A hunter walks back to village with game meat wrapped with leaves and a sack in Tana River County on July 21, 2025.
In the quiet afternoons of Mikinduni village in Tana River County, a strange rhythm settles over the homesteads.
As schoolchildren return home and livestock settle under trees, a different kind of gathering brews in hushed secrecy behind one particular mud-walled home. Women and men arrive in twos and threes, speaking little. Word has come in, that bushmeat is on the way.
Inside, Mwanahamisi Ade shuffles through a small notebook, collecting orders in whispers. Sh100 for half a kilo of antelope. Sh500 for a whole dikdik, six kilograms of tender meat. Her job is simple. Make collections, scan for snitches, and coordinate the drop-off.
“All rangers have been spotted,” she warns. “Let’s keep it fast.”
There is no room for error. With poaching outlawed under Kenya’s Wildlife Conservation and Management Act, arrests can carry stiff penalties, including jail terms. But in the weeks of full moon and pounding rains, demand surges. Hunters, undeterred, take to the forest armed with torches, clubs, and vuvuzelas to flush out game from the thickets.
Read: Eating wild meat carries serious health risks – why it still happens along the Kenya-Tanzania border
The signal comes suddenly. A man walks in with a blood-stained sack. The room stiffens.
In five minutes, all is done. Every client walks out briskly with chunks of meat wrapped tightly under clothes, or stuffed into plastic bags. No one looks back. The hunter disappears into the fading afternoon.
“It’s the only way I can feed my children well. Half a kilo of antelope feeds us for two meals, dinner and lunch. It’s sweet, tender, and satisfying. With beef, I’d need more, and even then, the weighing scales are rigged. You buy what you think is a kilo, but it’s barely a quarter,” says Halima Salim (real name withheld for fear of reprisals), a mother of six.
Ms Salim insists that bushmeat has brought a balanced diet into her home.
“For weeks, we’ve eaten meat at least twice. This is something I couldn’t afford before. I know it’s risky, but it’s survival,” she says with a shrug.
Mr Mohamed Maro, another regular buyer, agrees.
“A full dikdik lasts us two weeks. I roast some to preserve, fry the rest in oil. It saves me a lot of money. Honestly, it’s sweeter than goat meat,” he says.
A hunter in Tana River County demonstrates how to use a bow and an arrow in this picture taken on July 21, 2025.
This thriving black market has left legal meat sellers reeling. Mr Elijah Muchai, a butcher in Hola, says the impact has been devastating.
“In May, I could slaughter and sell up to five goats in a day. Since June, I can barely move two. Meat just hangs on display. By nightfall, we’re forced to throw it away or roast it into jerky,” he says.

COMPLETE THE FOLLOWING:
1. Can you copy the bushmeat article word for word, from "As schoolchildren return" to "on the way."?
2. Could you keep the bushmeat article going past its final sentence?
The records play no part in what follows.

RAW DATA:
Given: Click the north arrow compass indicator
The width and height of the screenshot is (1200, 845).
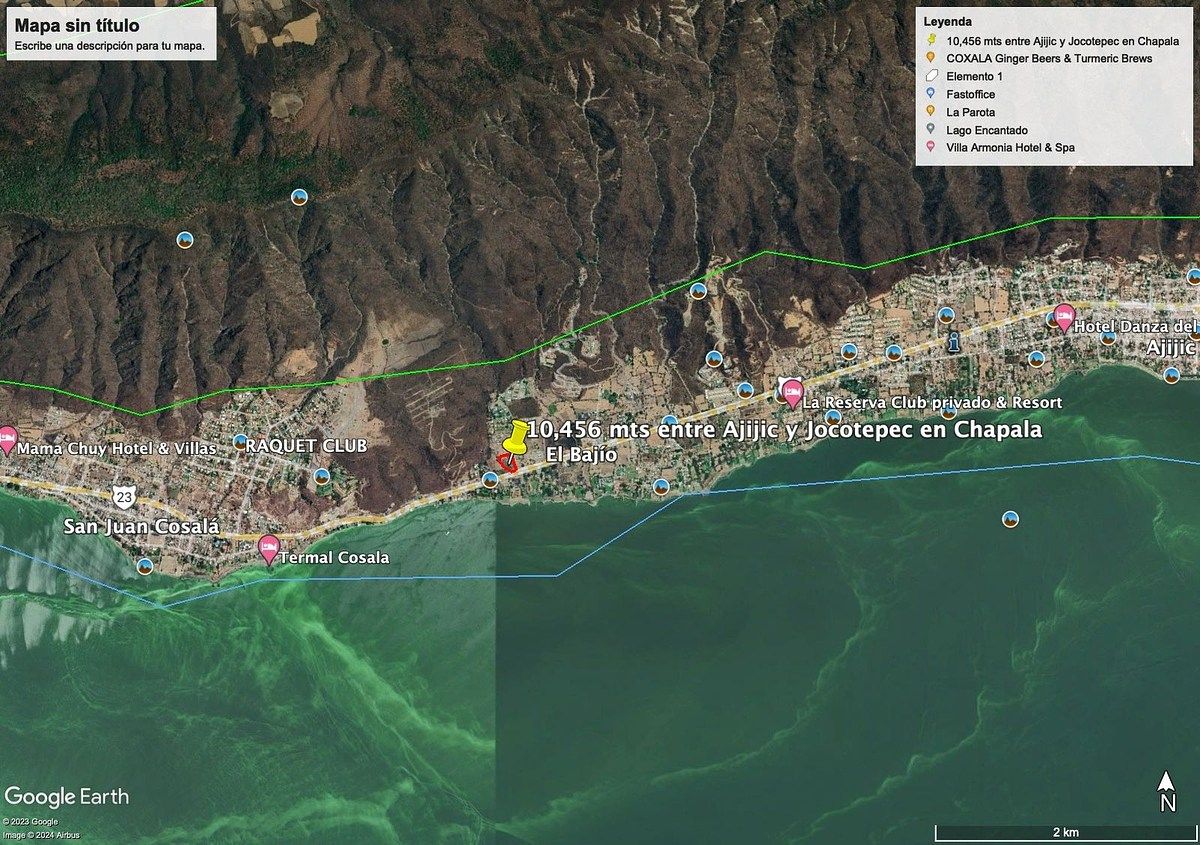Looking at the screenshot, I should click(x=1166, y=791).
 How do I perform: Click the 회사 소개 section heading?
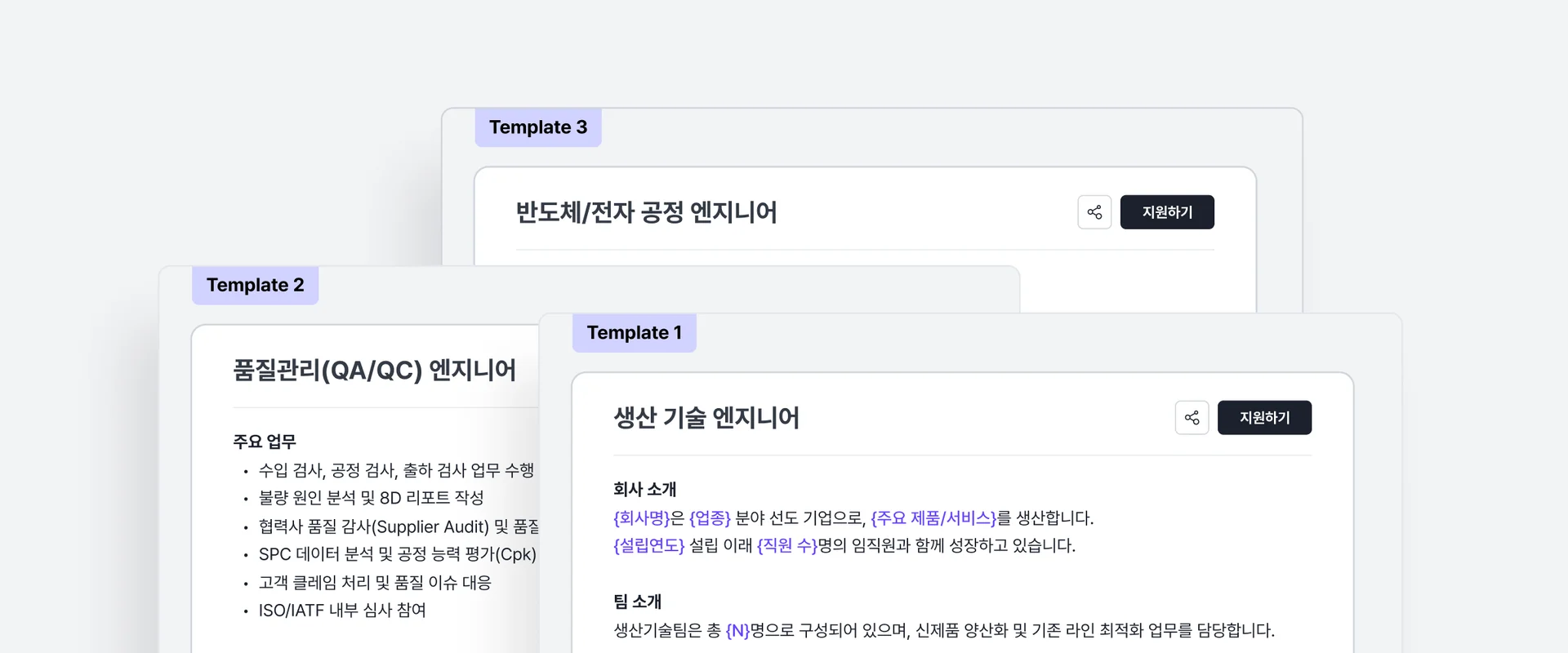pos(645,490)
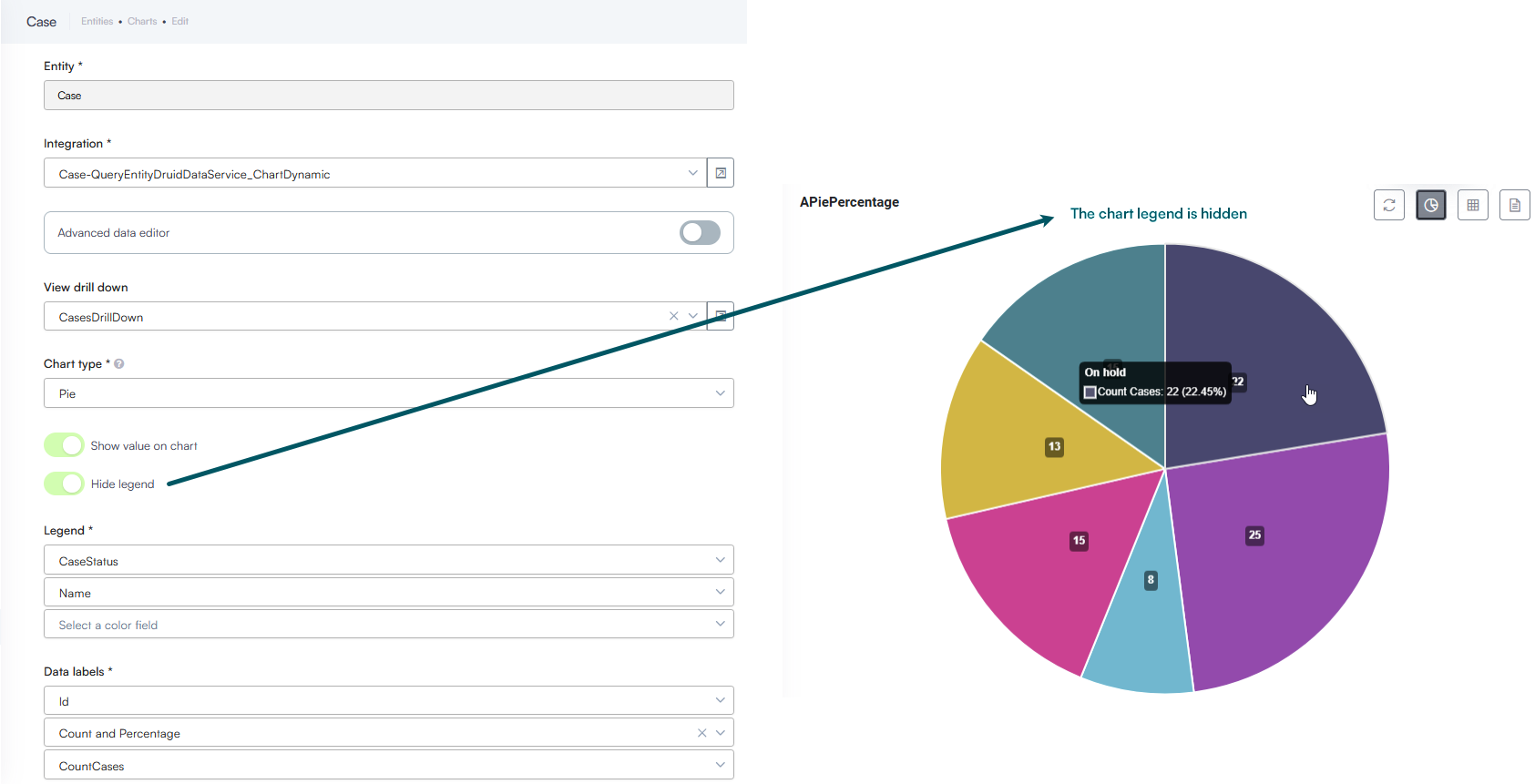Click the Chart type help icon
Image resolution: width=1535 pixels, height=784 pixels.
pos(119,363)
==
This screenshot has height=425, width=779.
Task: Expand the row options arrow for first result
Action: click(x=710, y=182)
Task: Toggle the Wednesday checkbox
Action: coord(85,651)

RESULTS FOR THE EXERCISE:
1.
As schoolchildren return home and livestock settle under trees, a different kind of gathering brews in hushed secrecy behind one particular mud-walled home. Women and men arrive in twos and threes, speaking little. Word has come in, that bushmeat is on the way.

2.
Next door, Mr Abdirahman Ahmed has faced similar losses.
“We’ve thrown out over 17 kilograms of unsold meat in two weeks. People want bushmeat now. It’s cheap, abundant, and unregulated,” he says.
To cope, he has hired someone to roast and dry beef to keep it from going stale.
Poachers getting more sophisticated
“Even that doesn’t always work. This season is the hardest I’ve seen in years. The game meat is everywhere, very few are buying from us. Majority, especially our clients from the villages, are not coming as they used to,” he says.
Kenya Wildlife Service (KWS) enforcement is struggling to keep up. The poachers are getting more sophisticated, monitoring KWS vehicles, tracking ranger movements, and operating in tight, silent networks supported by residents.
Sought for comment, KWS Tana River Senior Warden George Bakari said he was quite engaged to respond. He did not respond to text messages either.
Community support is mixed. While some help with tip-offs, others protect the poachers because of economic desperation.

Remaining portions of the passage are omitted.